▸ **Problem statement**
Repeat each record below exactly, dropping the pictures.

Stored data
────────────────
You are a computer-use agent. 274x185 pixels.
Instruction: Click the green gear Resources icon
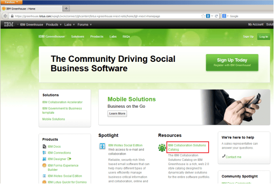click(162, 147)
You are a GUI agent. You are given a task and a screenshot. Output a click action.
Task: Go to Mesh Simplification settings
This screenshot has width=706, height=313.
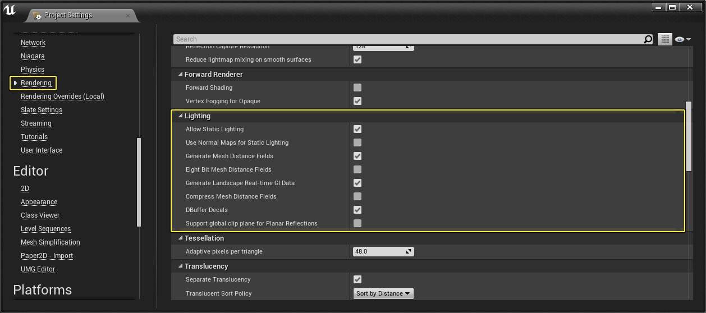pos(50,242)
────────────────
▸ **Your solution**
You are a computer-use agent. 274x185 pixels.
Instruction: Click the green gear Resources icon
click(162, 147)
You are a GUI agent. You are given a task and a screenshot. Output a click action.
Task: Go to Mesh Simplification settings
This screenshot has width=706, height=313.
pos(50,242)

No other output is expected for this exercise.